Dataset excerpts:
◆ ◆ ◆ ◆ ◆

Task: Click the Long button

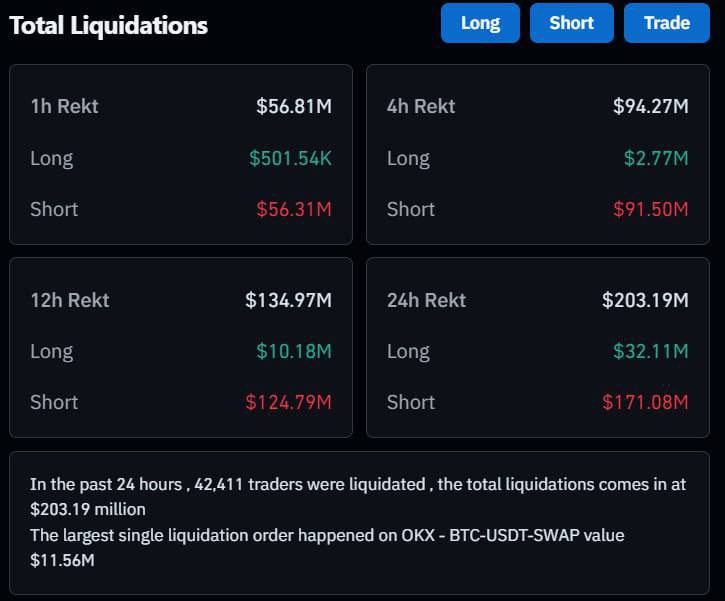Action: (480, 23)
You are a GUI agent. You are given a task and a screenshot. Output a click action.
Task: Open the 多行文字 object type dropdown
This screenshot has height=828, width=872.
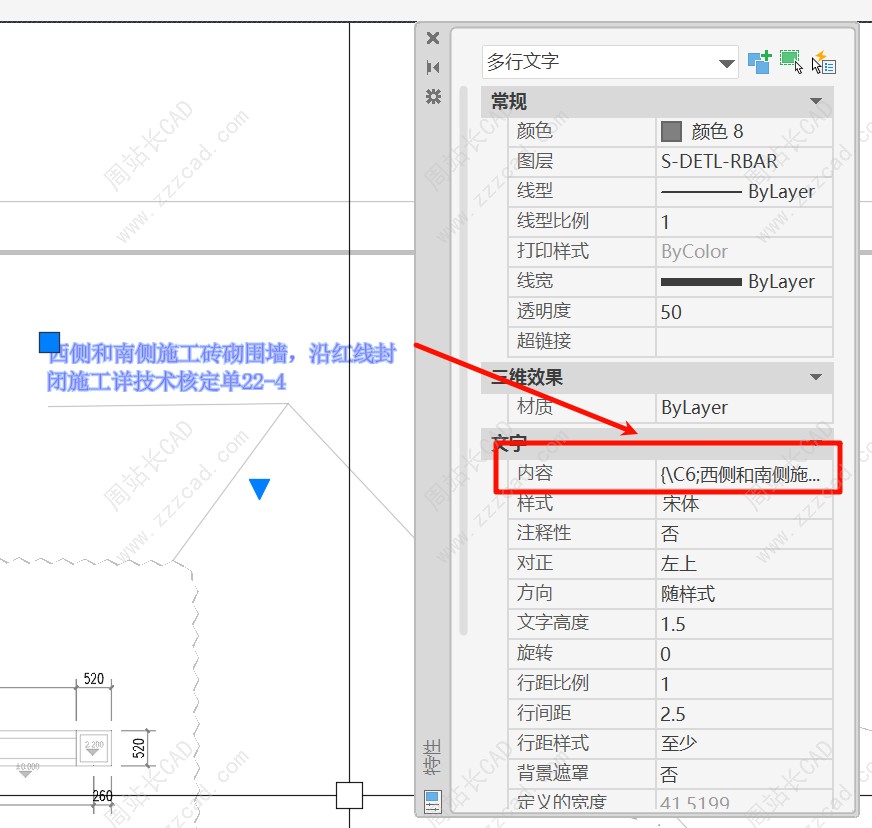coord(726,63)
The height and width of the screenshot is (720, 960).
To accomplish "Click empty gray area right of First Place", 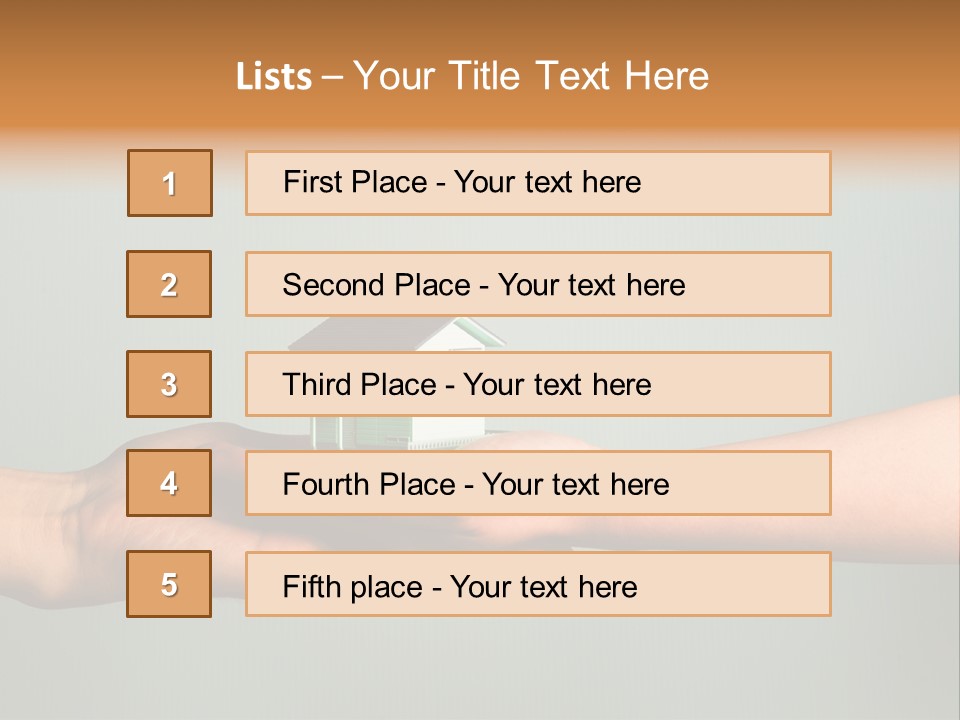I will 895,183.
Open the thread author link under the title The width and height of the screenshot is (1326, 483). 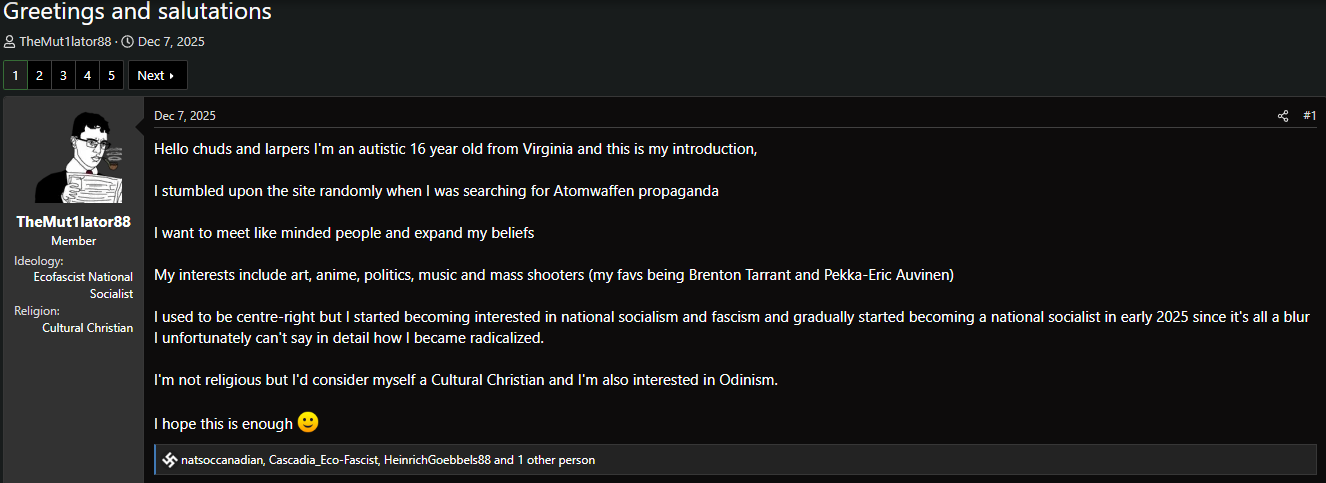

◆ ◆ ◆ ◆ ◆

Your assignment: Set down exactly the lines above, from the line containing "You are a GUI" through the line containing "The height and". Skip the pictures.

Exercise response:
You are a GUI agent. You are given a task and a screenshot. Output a click action.
Task: Open the 多行文字 object type dropdown
This screenshot has height=828, width=872.
coord(726,63)
The height and width of the screenshot is (720, 960).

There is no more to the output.